动物造模 z-bio 2023-10-31 1019

　　Colonic pocket ciliates are found around the world, and human infections are generally sporadic. It is common in experimental primates and can also be found in rats, hamsters, dogs, and pigs. There are reports of AIDS patients complicated with colonic pouch ciliasis. Yang Yue conducted experimental research on the infection of colonic pocket ciliates in pigs and macaques, and found that when human immunity is low, infection with colonic pocket ciliates has pathogenicity; Qu Lizhi et al. used immunosuppressive methods to study the induction of colonic small pouch ciliasis in rats, and believed that there is a direct connection between the onset of infection with ciliates in rats and the immune function of the body.

　　(1) The replication method ① uses the direct smear method to conduct a census of ciliates in rats, and adds 1.5mg/L dexamethasone, 1g/L tetracycline, and 50g/L white sugar to the drinking water of rats with colonic pocket ciliates, allowing them to drink freely. When severe diarrhea occurs in rats and a large number of ciliates are found in the feces, the rats are dissected, the contents of the colon and rectum are taken, and an appropriate amount of physiological saline is added. Double layer gauze is used to filter and count Take 200-220g SD rats and add 1.5mg/L dexamethasone, 1g/L tetracycline, and 50g/L white sugar to their drinking water for 2 consecutive weeks, allowing them to drink freely. After 2 weeks, each rat was gavaged 2 times × The cyst or trophozoite of 1000 colonic pouch ciliates. ③ Direct smear method can be used to check for infection and intensity every 3 days.

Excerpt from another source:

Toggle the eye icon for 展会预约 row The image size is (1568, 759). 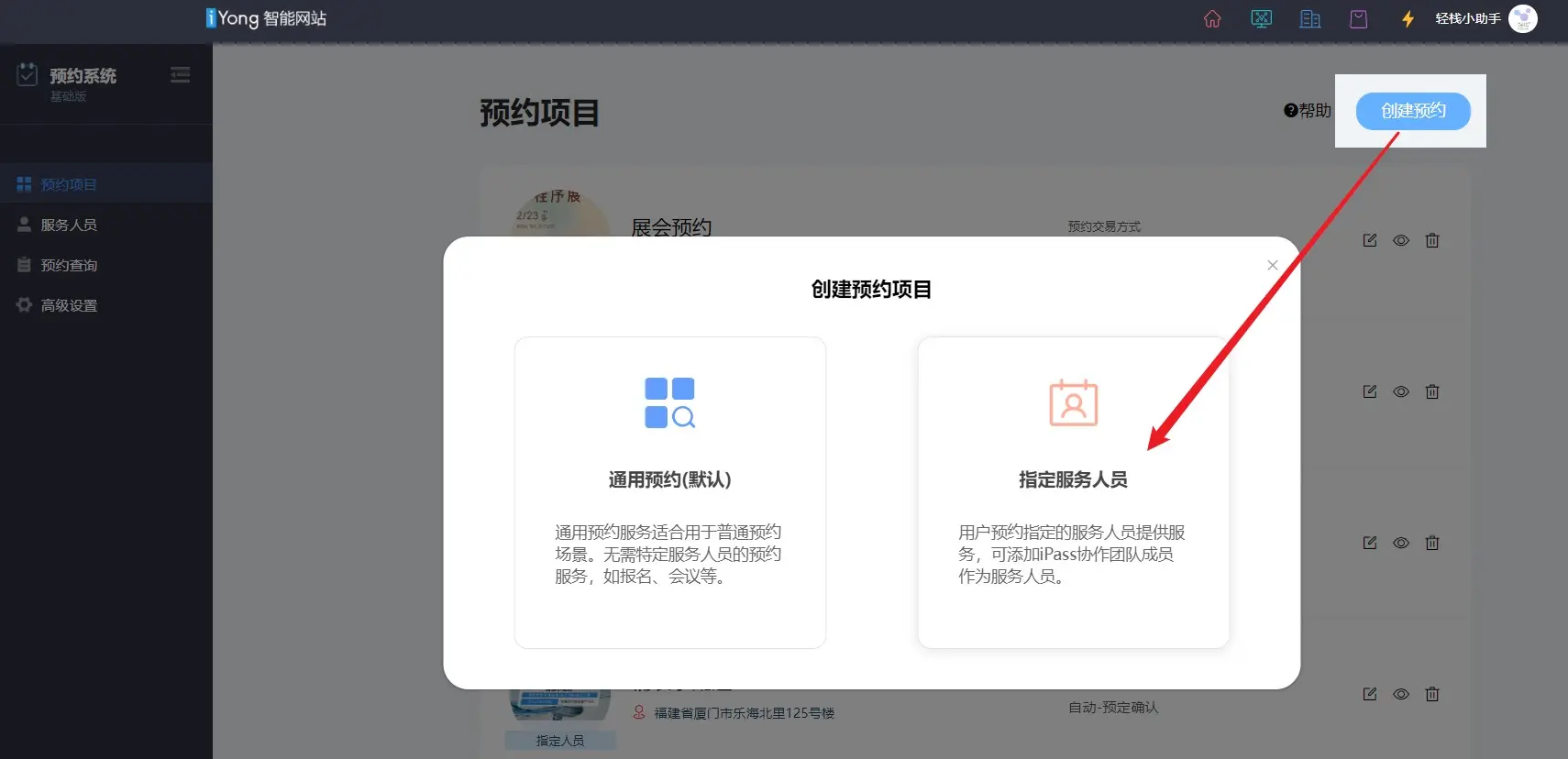[1401, 240]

　　(2) Model characteristics: After 2 weeks of gavage, rats may experience diarrhea and mucus; After 3 weeks of gavage, diarrhea may worsen, anus may become sticky, body may be thin and hair may be burnt, and death may occur; After discontinuing dexamethasone administration in the fourth week, there is still a possibility of death; In the 5th week, the symptoms of diarrhea were alleviated, feces formed, and there was still mucus in the stool; After the 8th week, it returned to normal, and it is still possible to find trophozoites in the feces of rats until the 11th week. The clinical manifestations of infected rats are similar to those of acute human patients, and the infected rats show a worm carrying state after returning to normal, which is also similar to the asymptomatic worm carrying phenomenon in some people. Trophosomes can cause intestinal tissue ulcers in humans and can also cause ulcerative lesions in the intestines of rats. Compared with using pigs or monkeys to create models of colonic pocket ciliasis, using rats has the advantages of convenient operation, low cost, and easy feeding and management.

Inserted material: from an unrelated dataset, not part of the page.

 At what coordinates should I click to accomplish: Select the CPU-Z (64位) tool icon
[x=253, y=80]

　　(3) Comparative medical rats have strong resistance to colonic pocket ciliates. Immunosuppressive methods are used to induce the onset of disease in rats. Due to individual differences in rats, some of them may die during the onset of disease. Therefore, appropriate consideration should be given to the number of rats used for modeling. The histopathological changes of intestinal ulcers in this model animal are similar to those caused by human Entamoeba histolyticus infection, and the clinical manifestations of the disease are also similar to those of amoebic dysentery. The distinction can be made by examining the cysts or trophozoites of ciliates and Entamoeba histolytica in the colon. This model can be used for studying its pathogenicity and other aspects.